|
Document Summaries
The Science Behind Summaries
Active Navigation summaries aim to reflect the content of a document. To achieve this, the summary creation process works in co-ordination with the theme extraction process. The theme extraction process works through the document to extract the most relevant facts and concepts. These themes are used to direct the summary creation process towards the type of information within the document that most reflects its content.
The original documents don't need to be specially formatted for display on the web. In fact they don't even need to be HTML documents, the Active Navigation service can convert most popular document formats to HTML as they pass through the server.
It is possible to configure the service to alter the size of the summary in number of sentences or to produce a summary that represents a percentage size of the document. The Active Navigation solution can positively and negatively bias the summary generated to meet more closely a user's needs. An example of the use of biasing to adjust the summary output is in the field of competitive intelligence.
A recent client was faced with a large amount of news stories coming from a news feed. They were only interested in stories relating to their products, their competitors and their competitors products. The summary generation process can be biased to make sure any items containing specific product or competitor terms come through in the summary. Likewise it might be important to know what is being said about a company's own products or trademarks. By using these terms as a bias the summary will reflect the interest as well as the general topic of the information.

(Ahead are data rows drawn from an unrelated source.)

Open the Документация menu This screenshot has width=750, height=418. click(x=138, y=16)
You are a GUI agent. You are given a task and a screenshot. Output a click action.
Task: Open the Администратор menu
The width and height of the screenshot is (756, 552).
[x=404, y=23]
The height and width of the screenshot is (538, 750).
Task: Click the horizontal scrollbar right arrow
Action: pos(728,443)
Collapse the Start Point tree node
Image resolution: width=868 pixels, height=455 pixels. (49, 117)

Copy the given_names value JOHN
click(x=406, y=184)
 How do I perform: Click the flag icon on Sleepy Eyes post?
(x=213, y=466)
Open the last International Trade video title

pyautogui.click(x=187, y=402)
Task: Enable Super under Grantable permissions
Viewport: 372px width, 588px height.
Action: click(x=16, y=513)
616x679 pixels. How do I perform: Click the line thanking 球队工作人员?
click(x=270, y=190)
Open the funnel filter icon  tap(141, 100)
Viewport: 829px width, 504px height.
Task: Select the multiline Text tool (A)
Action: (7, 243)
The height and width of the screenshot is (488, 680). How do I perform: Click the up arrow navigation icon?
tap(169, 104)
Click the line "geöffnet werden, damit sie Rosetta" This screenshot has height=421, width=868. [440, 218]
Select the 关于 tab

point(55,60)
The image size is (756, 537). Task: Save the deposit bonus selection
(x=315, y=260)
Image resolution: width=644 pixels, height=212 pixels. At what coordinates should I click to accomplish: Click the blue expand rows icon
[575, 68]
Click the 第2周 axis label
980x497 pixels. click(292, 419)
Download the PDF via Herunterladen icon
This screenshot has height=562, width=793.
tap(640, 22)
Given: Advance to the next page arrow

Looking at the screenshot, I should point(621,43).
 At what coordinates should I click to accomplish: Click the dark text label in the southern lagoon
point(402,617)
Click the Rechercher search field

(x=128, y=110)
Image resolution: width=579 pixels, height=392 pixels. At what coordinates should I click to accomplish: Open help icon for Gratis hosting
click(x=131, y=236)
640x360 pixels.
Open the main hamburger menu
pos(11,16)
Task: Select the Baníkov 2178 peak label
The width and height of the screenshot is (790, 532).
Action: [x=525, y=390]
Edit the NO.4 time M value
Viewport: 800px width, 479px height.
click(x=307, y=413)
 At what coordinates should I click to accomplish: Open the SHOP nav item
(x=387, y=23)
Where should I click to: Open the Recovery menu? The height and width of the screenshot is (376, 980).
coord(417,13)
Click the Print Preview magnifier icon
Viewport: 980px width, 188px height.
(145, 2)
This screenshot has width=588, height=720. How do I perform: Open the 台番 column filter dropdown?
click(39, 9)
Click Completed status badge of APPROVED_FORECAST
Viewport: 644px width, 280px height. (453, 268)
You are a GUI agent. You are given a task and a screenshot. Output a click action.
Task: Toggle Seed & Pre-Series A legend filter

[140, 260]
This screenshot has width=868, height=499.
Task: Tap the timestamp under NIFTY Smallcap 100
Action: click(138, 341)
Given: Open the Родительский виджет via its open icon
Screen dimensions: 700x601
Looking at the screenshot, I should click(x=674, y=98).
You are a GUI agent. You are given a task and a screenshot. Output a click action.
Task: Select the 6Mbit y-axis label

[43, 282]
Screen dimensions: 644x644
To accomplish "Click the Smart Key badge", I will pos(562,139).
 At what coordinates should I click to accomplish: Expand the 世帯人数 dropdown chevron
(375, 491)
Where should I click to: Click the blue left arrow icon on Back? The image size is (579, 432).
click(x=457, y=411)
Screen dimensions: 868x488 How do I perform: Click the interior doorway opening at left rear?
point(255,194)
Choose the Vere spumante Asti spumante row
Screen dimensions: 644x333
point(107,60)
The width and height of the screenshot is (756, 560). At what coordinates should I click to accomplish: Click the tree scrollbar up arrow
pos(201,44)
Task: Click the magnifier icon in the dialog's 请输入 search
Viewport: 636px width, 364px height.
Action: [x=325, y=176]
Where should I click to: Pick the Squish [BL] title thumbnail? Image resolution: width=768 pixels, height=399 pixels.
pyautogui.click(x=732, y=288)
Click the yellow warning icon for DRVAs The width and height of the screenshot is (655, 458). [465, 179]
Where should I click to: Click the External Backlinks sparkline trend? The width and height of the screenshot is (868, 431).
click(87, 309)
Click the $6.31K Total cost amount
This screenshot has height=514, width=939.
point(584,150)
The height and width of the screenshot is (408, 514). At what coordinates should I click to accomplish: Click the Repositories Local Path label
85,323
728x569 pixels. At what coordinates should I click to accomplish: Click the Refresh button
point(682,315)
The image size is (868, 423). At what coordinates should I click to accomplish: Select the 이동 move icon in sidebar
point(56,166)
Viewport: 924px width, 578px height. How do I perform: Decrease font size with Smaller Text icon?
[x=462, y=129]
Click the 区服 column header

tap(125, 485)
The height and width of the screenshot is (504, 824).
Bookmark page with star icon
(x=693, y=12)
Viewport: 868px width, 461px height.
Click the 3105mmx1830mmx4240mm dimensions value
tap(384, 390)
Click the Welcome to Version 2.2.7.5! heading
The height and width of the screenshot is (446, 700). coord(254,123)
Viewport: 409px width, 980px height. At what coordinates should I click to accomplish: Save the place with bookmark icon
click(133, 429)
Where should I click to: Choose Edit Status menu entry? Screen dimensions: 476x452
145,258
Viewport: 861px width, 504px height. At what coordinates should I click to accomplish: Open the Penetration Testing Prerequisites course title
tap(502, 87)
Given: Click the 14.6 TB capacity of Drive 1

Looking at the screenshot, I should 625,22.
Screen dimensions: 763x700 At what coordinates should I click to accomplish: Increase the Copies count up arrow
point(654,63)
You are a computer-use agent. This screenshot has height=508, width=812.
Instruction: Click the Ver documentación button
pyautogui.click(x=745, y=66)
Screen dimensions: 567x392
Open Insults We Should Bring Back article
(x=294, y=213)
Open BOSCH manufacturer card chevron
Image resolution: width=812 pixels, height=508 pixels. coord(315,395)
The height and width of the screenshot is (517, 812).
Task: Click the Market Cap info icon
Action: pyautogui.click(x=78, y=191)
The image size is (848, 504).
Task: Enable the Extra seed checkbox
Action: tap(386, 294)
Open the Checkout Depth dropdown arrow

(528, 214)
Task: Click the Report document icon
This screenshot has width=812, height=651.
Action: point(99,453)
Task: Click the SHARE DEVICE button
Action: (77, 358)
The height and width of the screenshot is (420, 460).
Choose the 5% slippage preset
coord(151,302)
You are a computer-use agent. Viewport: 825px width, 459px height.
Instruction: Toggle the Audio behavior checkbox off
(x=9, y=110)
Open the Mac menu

The summary capabilities of Active Navigation's product can be exposed in a number of ways but there are two general strategies:
- The creation of a summary for any given document "on the fly". The server is given a URL or passed the text of the document and will then produce a summary which is returned to the user's browser or to the calling system.
- The off-line creation of a number of summaries from a batch of documents, storing them in a repository for later use by the live running server.
The summary is produced in either HTML for display at the browser or in XML for further processing.
|